- PROMPT -
Set down only what runs from the line containing "Task: Open the Multiple files (2) link" through the last line of the data, exactly as it reads.

Source data
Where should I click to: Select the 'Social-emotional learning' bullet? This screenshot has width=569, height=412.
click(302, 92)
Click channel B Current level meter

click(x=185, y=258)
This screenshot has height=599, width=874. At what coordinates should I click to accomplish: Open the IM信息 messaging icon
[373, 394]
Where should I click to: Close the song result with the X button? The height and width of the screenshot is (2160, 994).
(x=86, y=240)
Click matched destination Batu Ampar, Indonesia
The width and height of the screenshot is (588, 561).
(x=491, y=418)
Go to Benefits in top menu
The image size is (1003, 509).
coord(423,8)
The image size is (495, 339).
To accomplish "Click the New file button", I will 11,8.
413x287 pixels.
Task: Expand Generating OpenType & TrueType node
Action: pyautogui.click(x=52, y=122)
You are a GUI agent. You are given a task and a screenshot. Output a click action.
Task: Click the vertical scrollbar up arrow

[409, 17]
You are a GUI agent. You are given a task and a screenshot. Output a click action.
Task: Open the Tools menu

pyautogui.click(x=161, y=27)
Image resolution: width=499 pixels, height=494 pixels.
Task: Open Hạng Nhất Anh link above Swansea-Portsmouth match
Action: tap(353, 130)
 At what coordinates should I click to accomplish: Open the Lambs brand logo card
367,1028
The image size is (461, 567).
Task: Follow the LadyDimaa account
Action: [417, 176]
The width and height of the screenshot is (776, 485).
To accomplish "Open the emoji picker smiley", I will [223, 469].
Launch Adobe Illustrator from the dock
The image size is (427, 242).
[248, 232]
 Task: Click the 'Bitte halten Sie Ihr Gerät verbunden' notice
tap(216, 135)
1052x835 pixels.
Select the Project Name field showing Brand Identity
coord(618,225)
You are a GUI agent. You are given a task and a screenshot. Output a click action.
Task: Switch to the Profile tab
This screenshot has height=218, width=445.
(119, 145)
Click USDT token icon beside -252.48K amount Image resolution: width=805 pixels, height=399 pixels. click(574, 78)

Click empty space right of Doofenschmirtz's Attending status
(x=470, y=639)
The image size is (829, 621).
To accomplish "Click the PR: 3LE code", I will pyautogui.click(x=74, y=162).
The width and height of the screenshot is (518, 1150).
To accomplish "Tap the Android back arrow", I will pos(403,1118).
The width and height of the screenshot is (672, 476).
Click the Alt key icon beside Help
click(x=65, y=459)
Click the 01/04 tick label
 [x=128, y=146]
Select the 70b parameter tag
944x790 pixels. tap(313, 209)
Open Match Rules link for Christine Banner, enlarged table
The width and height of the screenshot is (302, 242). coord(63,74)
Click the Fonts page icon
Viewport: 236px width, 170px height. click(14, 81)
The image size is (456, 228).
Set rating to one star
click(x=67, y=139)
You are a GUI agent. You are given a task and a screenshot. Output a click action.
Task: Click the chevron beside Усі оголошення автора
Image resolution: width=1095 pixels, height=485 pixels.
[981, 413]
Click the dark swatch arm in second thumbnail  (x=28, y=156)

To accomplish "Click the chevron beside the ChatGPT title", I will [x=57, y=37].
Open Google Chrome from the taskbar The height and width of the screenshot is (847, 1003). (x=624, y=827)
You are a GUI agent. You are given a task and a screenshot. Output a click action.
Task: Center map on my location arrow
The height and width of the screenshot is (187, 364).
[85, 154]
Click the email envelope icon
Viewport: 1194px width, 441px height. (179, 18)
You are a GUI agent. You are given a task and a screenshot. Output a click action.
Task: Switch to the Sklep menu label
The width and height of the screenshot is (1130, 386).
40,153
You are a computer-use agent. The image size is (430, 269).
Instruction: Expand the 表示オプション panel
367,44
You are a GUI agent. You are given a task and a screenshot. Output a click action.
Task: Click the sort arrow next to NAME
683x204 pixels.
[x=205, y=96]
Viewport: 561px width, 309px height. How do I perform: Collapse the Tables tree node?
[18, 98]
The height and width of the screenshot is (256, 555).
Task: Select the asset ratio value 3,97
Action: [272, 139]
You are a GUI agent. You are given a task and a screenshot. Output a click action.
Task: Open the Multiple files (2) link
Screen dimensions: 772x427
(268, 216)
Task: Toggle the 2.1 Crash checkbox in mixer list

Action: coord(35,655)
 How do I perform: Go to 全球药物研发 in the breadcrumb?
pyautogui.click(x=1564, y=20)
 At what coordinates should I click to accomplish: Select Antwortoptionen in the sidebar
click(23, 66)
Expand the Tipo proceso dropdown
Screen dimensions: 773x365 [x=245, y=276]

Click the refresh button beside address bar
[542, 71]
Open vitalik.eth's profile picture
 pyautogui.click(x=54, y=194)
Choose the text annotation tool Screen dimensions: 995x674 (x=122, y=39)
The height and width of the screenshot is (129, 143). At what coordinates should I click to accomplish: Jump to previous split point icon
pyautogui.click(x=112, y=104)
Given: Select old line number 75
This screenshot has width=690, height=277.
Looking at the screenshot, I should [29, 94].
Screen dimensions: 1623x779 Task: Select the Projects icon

- THE COMPLETED TASK -
Task: Open the Multiple files (2) link
Screen dimensions: 772x427
(268, 216)
Task: Toggle the 2.1 Crash checkbox in mixer list

Action: coord(35,655)
 How do I perform: Go to 全球药物研发 in the breadcrumb?
pyautogui.click(x=1564, y=20)
 At what coordinates should I click to accomplish: Select Antwortoptionen in the sidebar
click(23, 66)
Expand the Tipo proceso dropdown
Screen dimensions: 773x365 [x=245, y=276]

Click the refresh button beside address bar
[542, 71]
Open vitalik.eth's profile picture
 pyautogui.click(x=54, y=194)
Choose the text annotation tool Screen dimensions: 995x674 (x=122, y=39)
The height and width of the screenshot is (129, 143). At what coordinates should I click to accomplish: Jump to previous split point icon
pyautogui.click(x=112, y=104)
Given: Select old line number 75
This screenshot has width=690, height=277.
Looking at the screenshot, I should [29, 94].
Screen dimensions: 1623x779 Task: Select the Projects icon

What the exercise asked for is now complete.